100%. We're still here.
So this would be on the border of an existential threat if we didn't have enough energy to run AI.
Because even if you said, but Scott, we'll just turn off the AI and everything will be fine.
Well, then you lose to China and somebody else has AI and that's an existential threat.
The fact that we have at least five years suggests to me that we'll be fine.
How? I don't know specifically.
But I think I've told you, I don't know, maybe ten different stories recently about some breakthrough or some potential breakthrough to lower the energy you need to do AI.
And then DeepSeek apparently found some workarounds too.
So I think that...
If you just straight line how much energy we'll need, that's misleading because it's hard to know how many innovations will be in lowering energy need.
Nagoya University discovered that they can instantly cure motion sickness with a 100 hertz sound, which is well within normal hearing levels.
So it wouldn't hurt you.
And apparently it's been tested.
So, this is after you already have the motion sickness.
All they do is strap on the headphones and play the sound, and it just instantly takes away your motion sickness.
Now, that's the claim.
But I get, you know, obviously they'll do some more testing.
But wouldn't that be cool?
I don't have motion sickness, but I've always said I'm so lucky.
Because how many times have you gotten in a car or a vehicle with somebody who does, and you know they're not happy at all?
It's pretty common.
A lot of people have motion sickness.
So even though I don't, this seems like a big deal to me.
If they could fix it with a sound, because then you could just put it on your phone and put your headphones in and instantly feel better.

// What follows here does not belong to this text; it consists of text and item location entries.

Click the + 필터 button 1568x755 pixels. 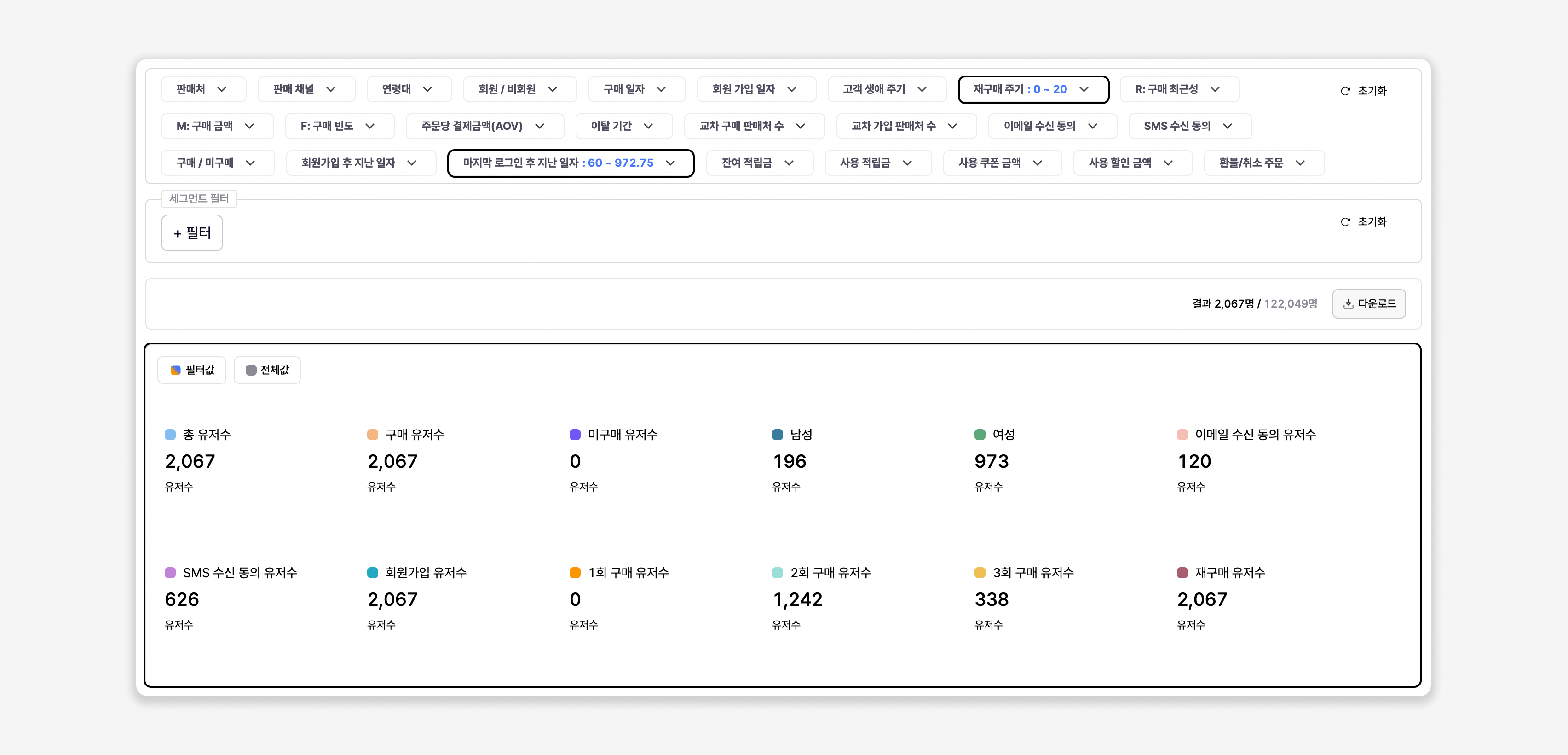192,232
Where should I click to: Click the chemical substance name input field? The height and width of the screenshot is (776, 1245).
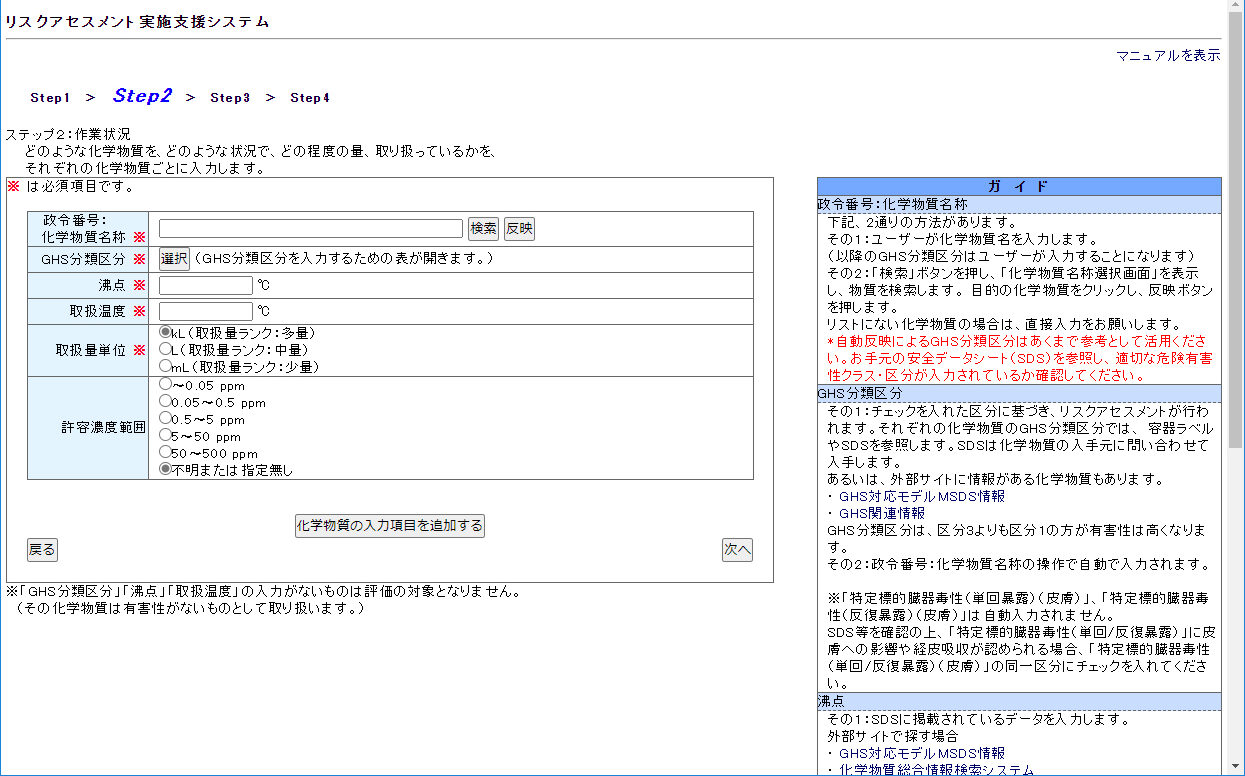pos(310,229)
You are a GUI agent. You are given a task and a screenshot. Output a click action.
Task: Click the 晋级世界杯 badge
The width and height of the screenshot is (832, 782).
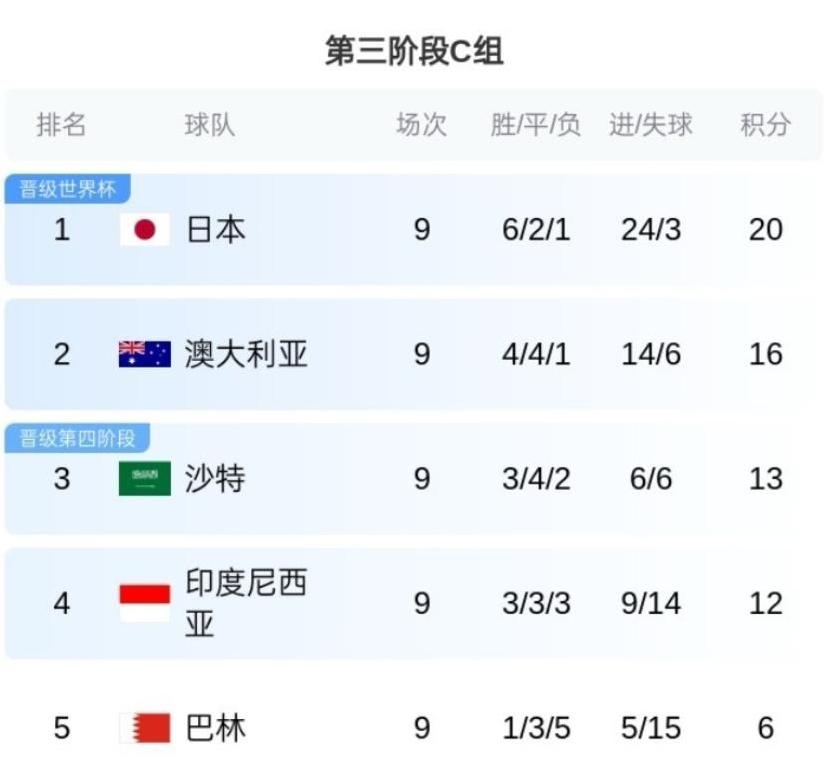point(67,189)
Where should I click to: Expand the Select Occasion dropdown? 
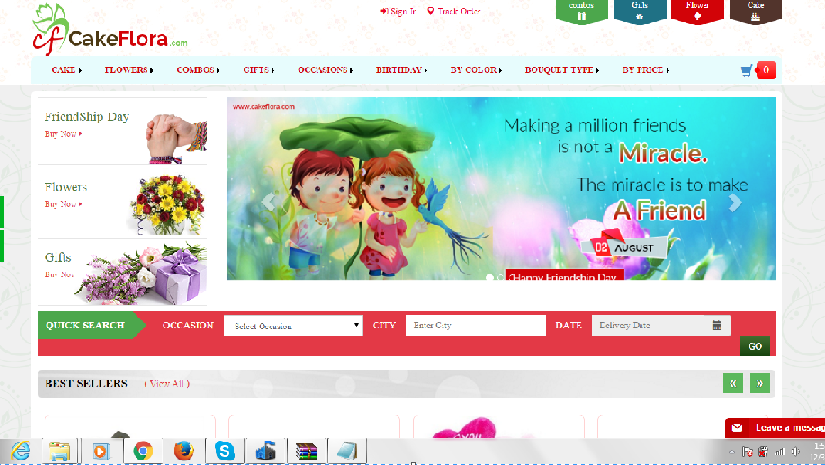[x=293, y=325]
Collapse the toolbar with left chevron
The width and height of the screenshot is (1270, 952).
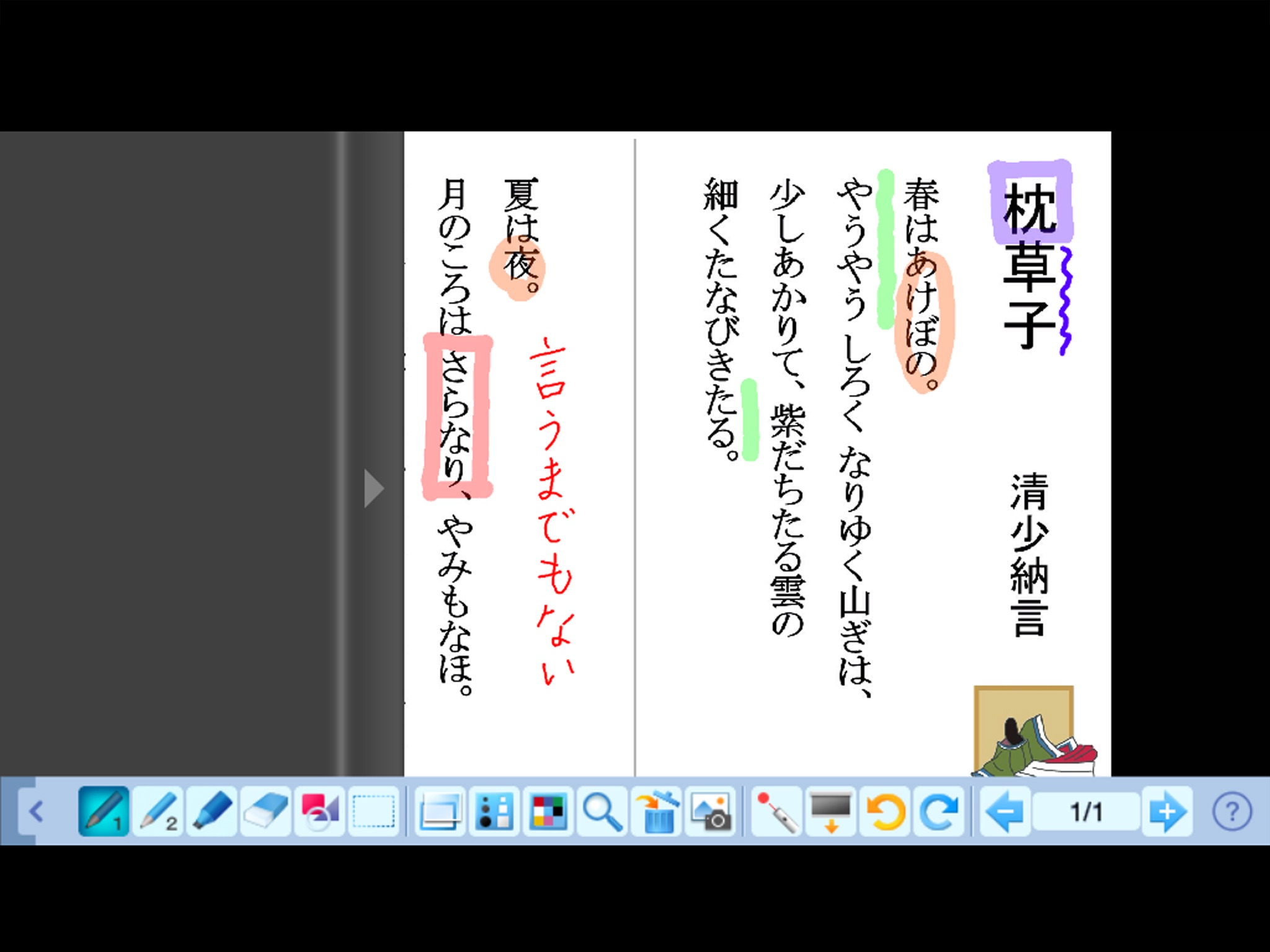coord(36,811)
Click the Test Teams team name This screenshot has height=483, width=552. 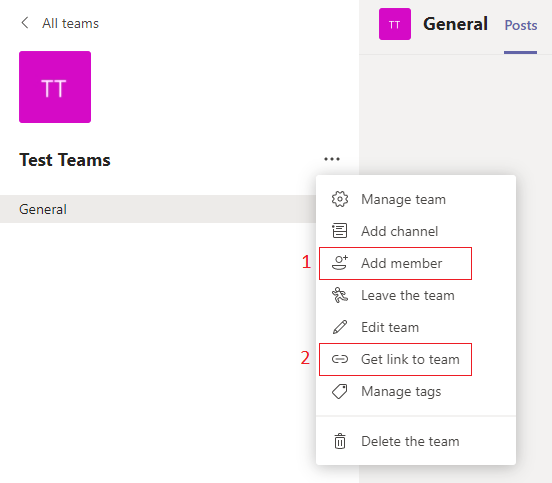coord(65,160)

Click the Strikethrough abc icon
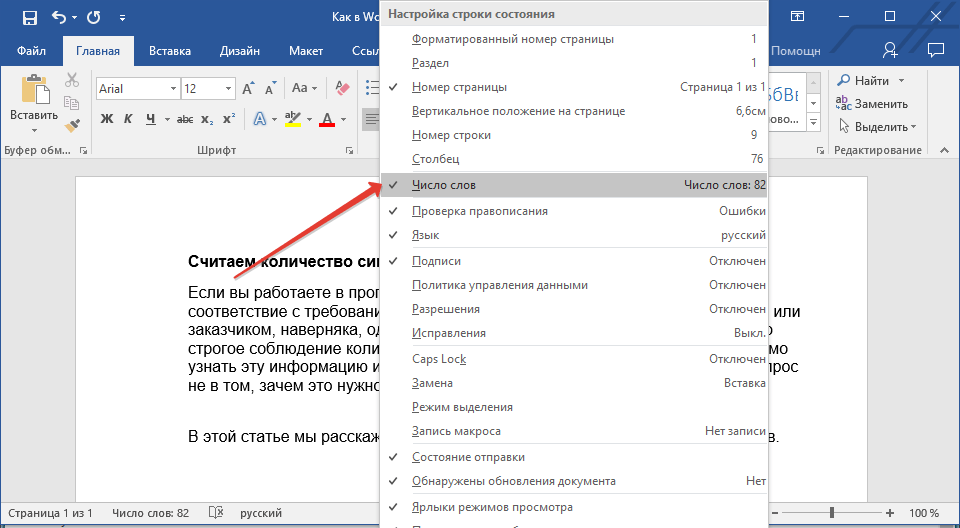coord(184,120)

Wow. New York Post says there's some new footage but it's from 2023 of another tic-tac shaped UFO that's on military radar.
So do you think they found another UFO that looks like a tic-tac?
Tic-tac?
I don't know.
I'm going to say no.
I don't believe the tic-tac stuff are UFOs.
I don't know what they are.
But I'm going to guess anything but a UFO.
Or at least anything but an alien ship.
They might be unidentified, but I don't think there are any alien ships that look like Tic Tacs.
I might be wrong.
Never know.
The Trump administration is not going to crack down on the NVIDIA's HTO chip.
That's their advanced chip for AI.
And there was some thought that they would limit Their ability to sell it to China, for example.
China's a big market for these chips.
But apparently NVIDIA was smart enough to develop a crippled version of the chip.
So there's a lesser powerful one that they've already developed that they would sell to China instead of the best one for America.
So I guess that would be good enough.
As long as it's crippled, Trump doesn't have to block it.
That's good, because that's a gigantic market.
All right, ladies and gentlemen, that's all I got for you today.
I think we've solved everything from the economy to inflation to how to feel better by thinking about nature.
I may have come close to solving some of your motion sickness.
All right.
Very successful day, I would say.
So I'm going to talk to the local subscribers personally and the rest of you.
I'll see you tomorrow.
Same time, same place.
Thanks for joining on YouTube and Rumble and X. Come back tomorrow.